On March 22, 2010, police pulled over 34-year-old Johnny Vargas-Cintron’s vehicle in Lowell, Massachusetts for allegedly failing to come to a complete stop at a stop sign. When the police looked into the vehicle, they saw a package sitting on the passenger seat which, when opened, was found to contain 500 grams of cocaine.
Vargas-Cintron claimed he knew nothing about the package. He said he had just come from inspecting a small motorcycle owned by man named Manny Huertas. Vargas-Cintron said he went to see Huertas because he sold motorcycles and he was thinking about buying the motorcycle for his son. Vargas-Cintron was arrested less than 10 minutes after he left Huertas’s business.
In June 2011, Vargas-Cintron, who was facing up to 15 years in prison on the charge of trafficking cocaine, pled guilty in Middlesex Superior Court.
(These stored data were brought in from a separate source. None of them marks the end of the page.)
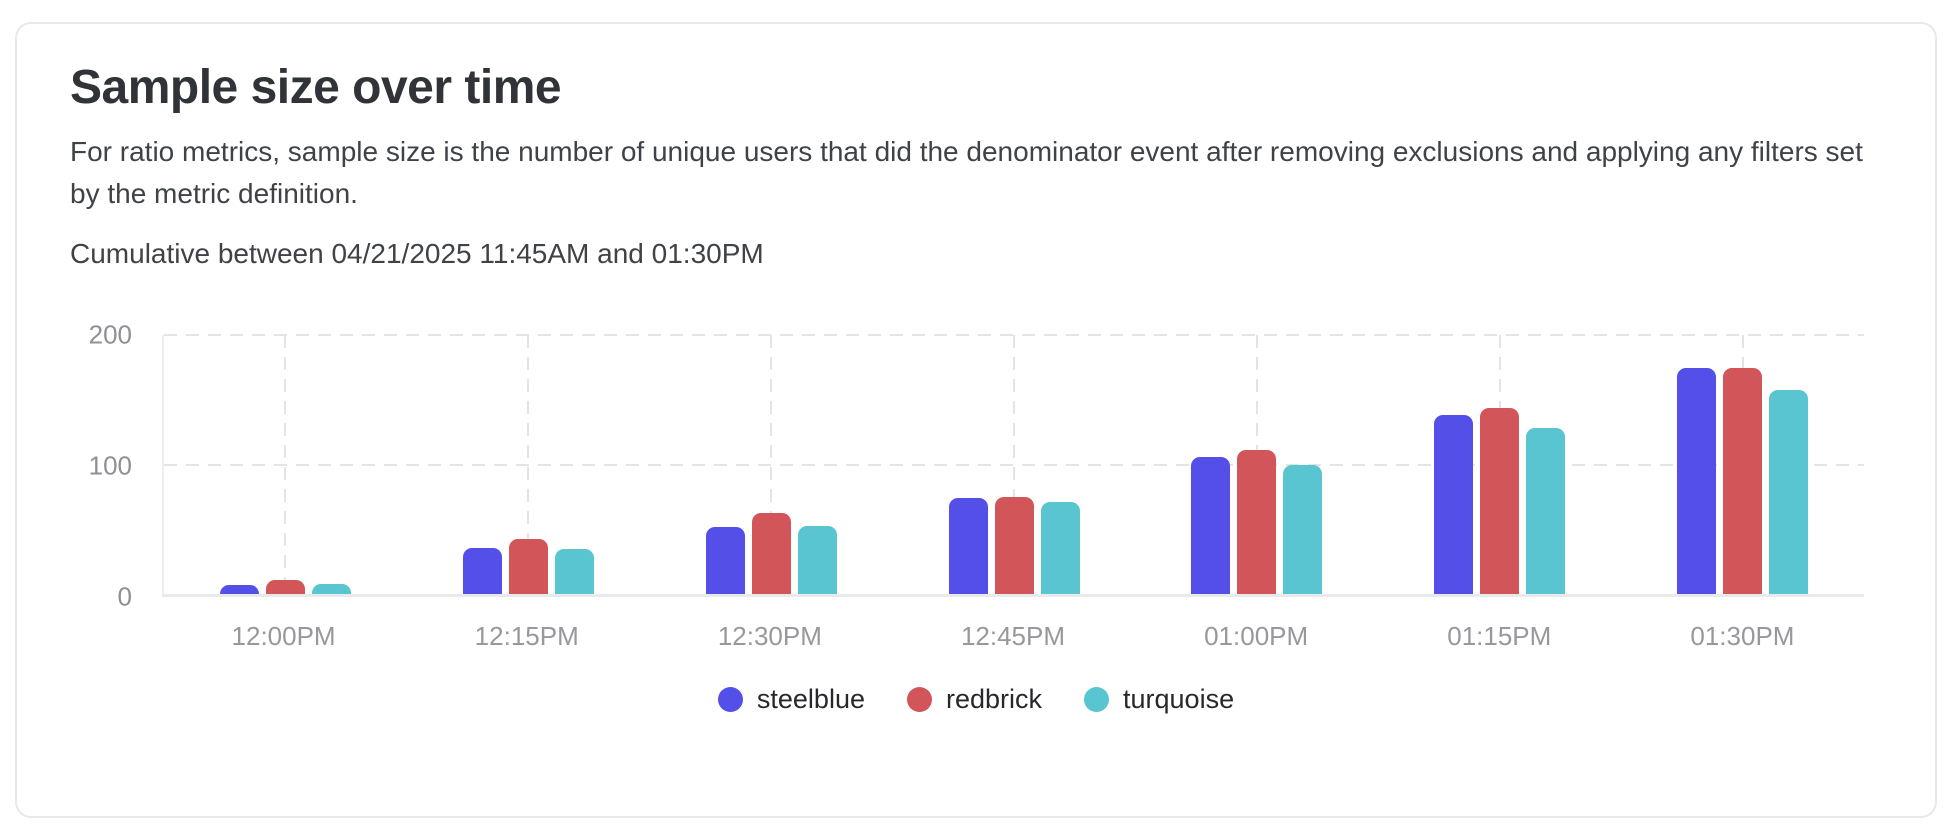 The height and width of the screenshot is (838, 1958). I want to click on bar-steelblue-01:30PM, so click(1697, 481).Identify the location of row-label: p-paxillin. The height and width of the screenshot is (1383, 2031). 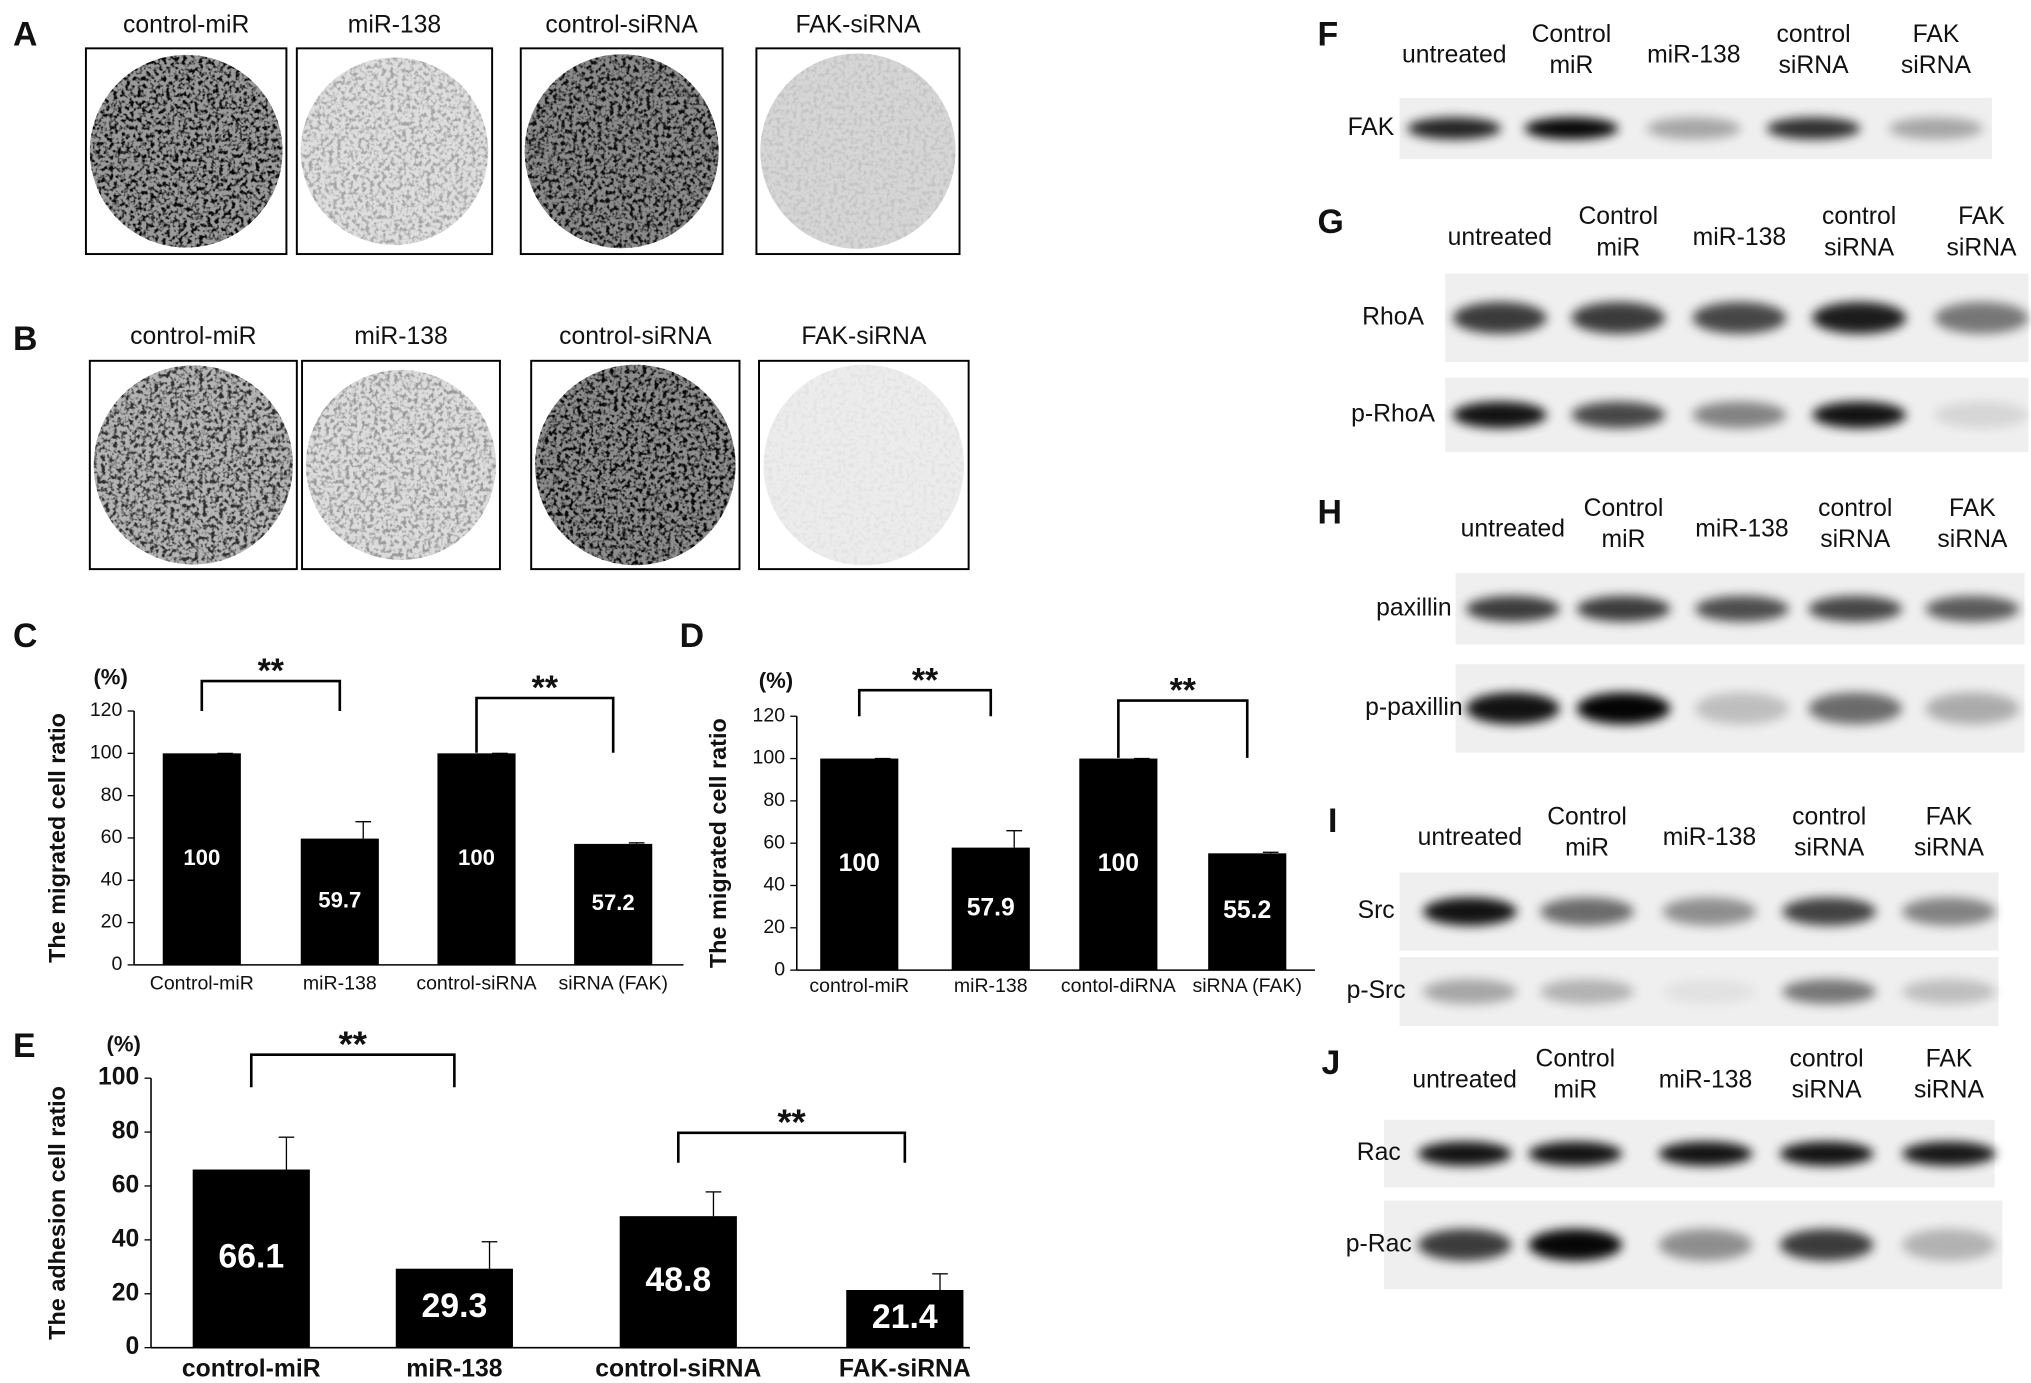
(1414, 708). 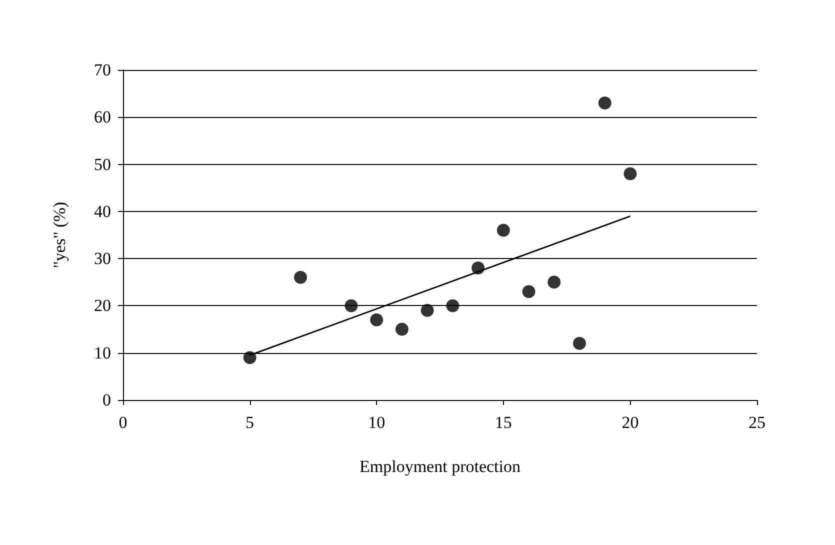 I want to click on x-tick-label: 0, so click(x=123, y=422).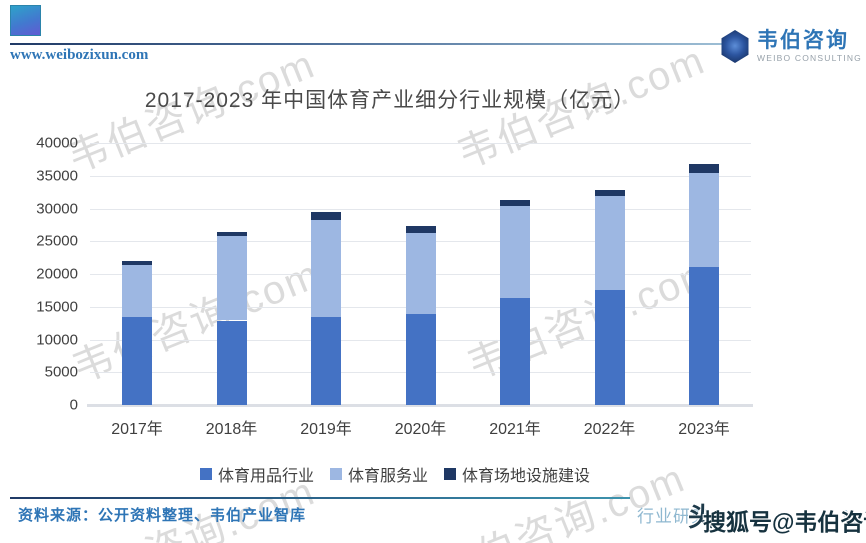  What do you see at coordinates (610, 244) in the screenshot?
I see `bar-segment-体育服务业-2022年` at bounding box center [610, 244].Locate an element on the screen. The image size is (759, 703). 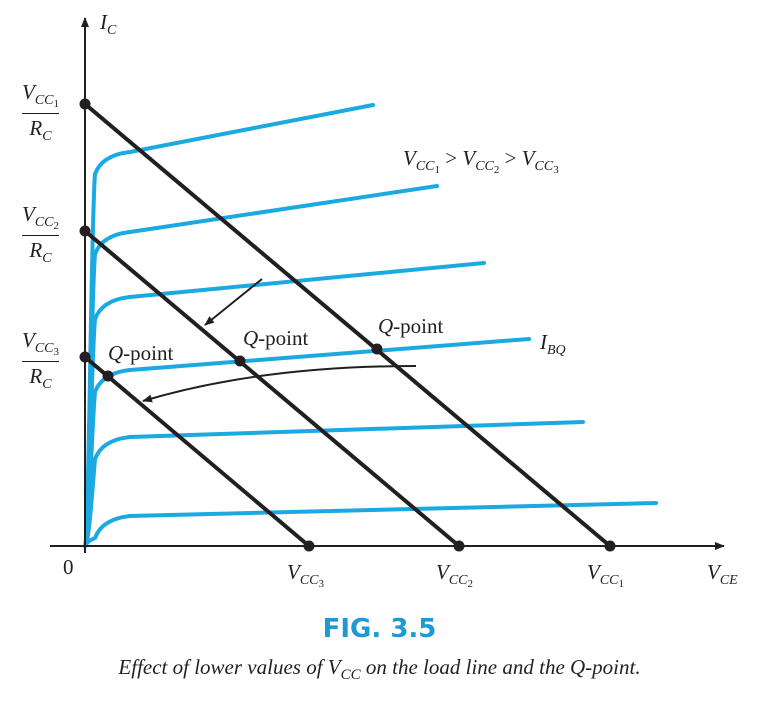
intercept-dot-vcc1-x is located at coordinates (610, 546).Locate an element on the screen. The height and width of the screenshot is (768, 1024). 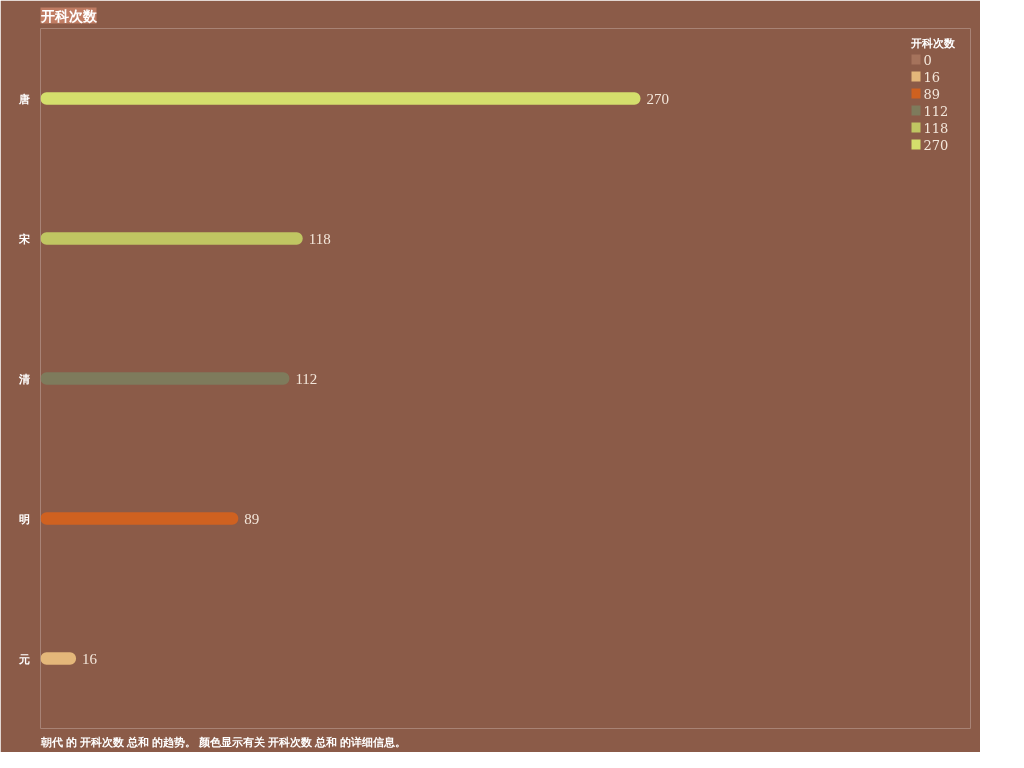
legend-label: 270 is located at coordinates (936, 145).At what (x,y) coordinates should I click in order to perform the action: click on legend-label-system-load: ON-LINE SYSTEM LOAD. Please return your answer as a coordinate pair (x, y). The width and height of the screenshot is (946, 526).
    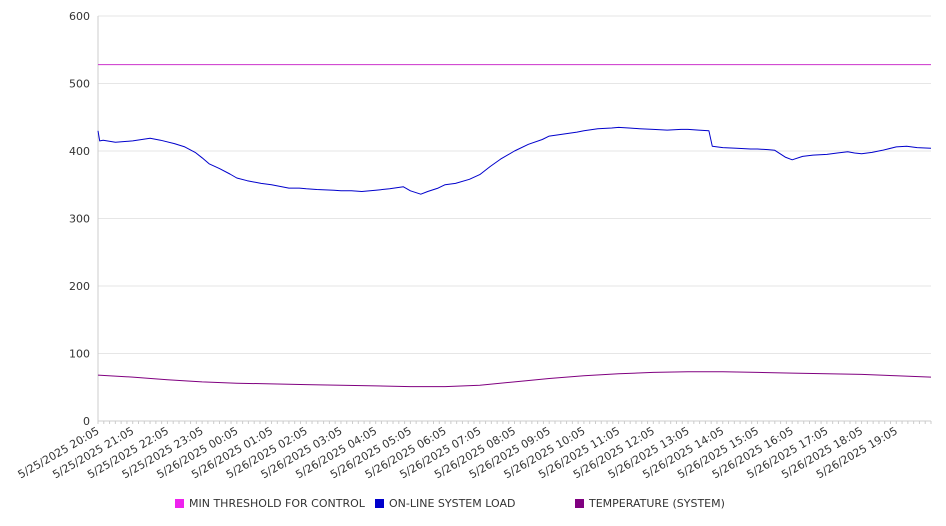
    Looking at the image, I should click on (452, 504).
He was sentenced to seven years in prison.
Two years later, in 2013, the Massachusetts state police interviewed an informant they were hoping to use in an undercover drug investigation.
The informant bragged about his skill in planting evidence, and claimed that he and Huertas planted drugs while working for the Lowell Police Department.
The state police notified prosecutors in the Middlesex District Attorney’s Office of the informant’s claims, and more than a dozen pending cases involving Huertas and the other informant were dismissed. In addition, prosecutors determined that Huertas, acting as a confidential informant, had called the police to tell them that Vargas-Cintron was carrying drugs. This undermined their confidence in that conviction.
On August 9, 2013, the prosecution filed a motion in Middlesex Superior Court requesting that Vargas-Cintron’s plea be vacated and the charge dismissed. The motion was granted and Vargas-Cintron was released.